Ji-Ah turning up may be emotionally dramatic, but I’m not sure it accomplished much, story-wise. Ji-Ah doesn’t know anything more about Atticus’s death, and Atticus was already motivated to pursue his self-protection magic. Montrose, though, at least manages to open up a little to his son and vice versa. When they manage to talk calmly, they’re able to at least agree on the importance of family—and the importance of protecting family from the world, even if it’s with magic. In this case, vulnerability leads to protection, which is a nice counterpoint to the way that Ruby seems to be closing herself off.
Christina seemed to also try her hand at vulnerability when she weirdly reenacts Emmett Till’s death. She pays a couple of men to beat her, strangle her, and throw her into the river, and they’re actually able to wound her. They don’t manage kill her, of course, but still, it’s interesting. It’s not clear if she’s finding a strange way to connect with Ruby or feeling something after all, or if she’s just testing herself and her powers once again.

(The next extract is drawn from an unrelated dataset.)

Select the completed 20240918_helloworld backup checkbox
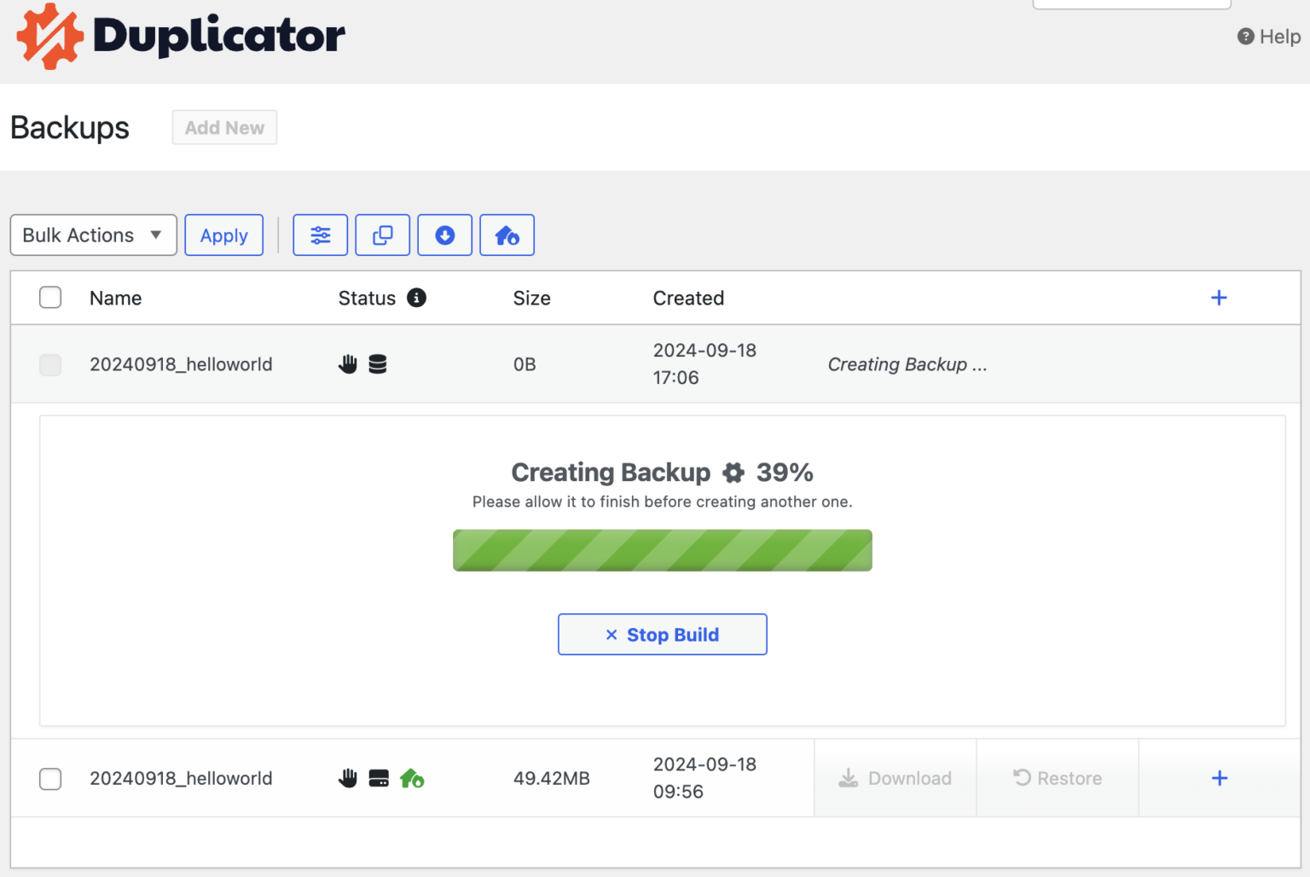Viewport: 1310px width, 877px height. (x=50, y=779)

It’s clear, though, that Ruby’s feeling something for Christina. She reveals her alliance and defends it to Leti, and Leti gets upset without revealing that she doesn’t quite have a leg to stand on after her own deal. Ruby and Leti are finally getting into it, but what looks like half the Chicago PD descends on the house to put an end to their chat. Atticus returns home to the sound of gunfire, and to a bunch of trigger-happy cops eager to add him to the carnage. In a moment of perfectly pure tension, Leti races out to save him—but his own spell turns up first.
Yes, the spell worked, and spectacularly well, too. Something leaps out of the asphalt and destroys everyone. The creature and the violence is a callback to episode one, only now we have some experience and some confidence. Now we aren’t waiting to see what happens to the characters, but what they themselves will do. They’ve embraced monsters. What comes after that?